EAST ST. LOUIS, Ill. -- Sometimes it's the little things that help make a house a home: It's a real, working doorbell and shiny, aluminum address numbers on the house instead of a letter drawn in marker on a door.
It's knowing your children can play outside safely and not be awakened in the early-morning hours by the sounds of gunfire or tempted by groups of people loitering on corners.
Theressa Wright, 31, and her three children are the 16th family to be approved for an East St. Louis program that takes families out of the projects and bad neighborhoods and gives them a shot at home ownership.
For the first three years, Wright will rent the house through the East Side Heart and Home program. When she successfully rents for three years and completes the required financial classes while working to improve her credit rating, she can buy the house through the program.
As grateful as she is now, when Wright first heard about the program she wasn't interested. Home ownership seemed like such a big step, such an impossibility at a time when she was living in Section 8 housing in East St.
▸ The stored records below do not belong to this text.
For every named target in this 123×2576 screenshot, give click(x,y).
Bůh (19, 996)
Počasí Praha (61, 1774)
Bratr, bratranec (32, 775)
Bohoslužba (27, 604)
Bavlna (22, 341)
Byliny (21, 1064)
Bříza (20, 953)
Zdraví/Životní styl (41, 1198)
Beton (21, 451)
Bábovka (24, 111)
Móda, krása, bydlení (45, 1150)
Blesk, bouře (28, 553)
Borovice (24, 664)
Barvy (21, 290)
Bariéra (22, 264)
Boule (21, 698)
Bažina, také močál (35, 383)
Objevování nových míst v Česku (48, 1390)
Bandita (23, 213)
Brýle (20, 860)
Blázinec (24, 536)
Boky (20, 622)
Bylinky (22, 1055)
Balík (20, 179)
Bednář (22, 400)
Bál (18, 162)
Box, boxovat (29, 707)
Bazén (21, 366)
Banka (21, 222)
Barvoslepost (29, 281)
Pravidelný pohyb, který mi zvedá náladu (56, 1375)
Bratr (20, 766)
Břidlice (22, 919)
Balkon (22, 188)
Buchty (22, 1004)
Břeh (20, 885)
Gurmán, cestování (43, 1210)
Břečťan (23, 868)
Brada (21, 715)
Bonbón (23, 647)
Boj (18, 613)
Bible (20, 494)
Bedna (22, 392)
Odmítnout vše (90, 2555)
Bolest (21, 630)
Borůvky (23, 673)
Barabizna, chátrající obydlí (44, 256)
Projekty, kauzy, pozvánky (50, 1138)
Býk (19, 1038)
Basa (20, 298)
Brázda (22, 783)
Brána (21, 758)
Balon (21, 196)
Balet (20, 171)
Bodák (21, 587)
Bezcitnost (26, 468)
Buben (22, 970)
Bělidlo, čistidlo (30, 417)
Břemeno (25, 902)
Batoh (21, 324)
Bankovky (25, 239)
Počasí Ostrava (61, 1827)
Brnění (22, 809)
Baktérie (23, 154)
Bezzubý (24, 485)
Louis.
"It was easier to just stay where I was," she said. "I knew it would be easier than doing this, but I also knew doing it would be a different surrounding for my kids to grow up."
Wright thought about it and realized that making a home means pushing yourself and believing you can, even when the idea of home ownership was once something you never considered a possibility.
Her family moved into the four-bedroom house with a big fenced yard last year after going through an approval process and taking classes in finance, home- and property-maintenance and budgeting.
"She didn't think she could do it at first," said Sister Mary Kay McKenzie, organizer of East Side Heart and Home. "She just needed a little push in the right direction and she's done very well."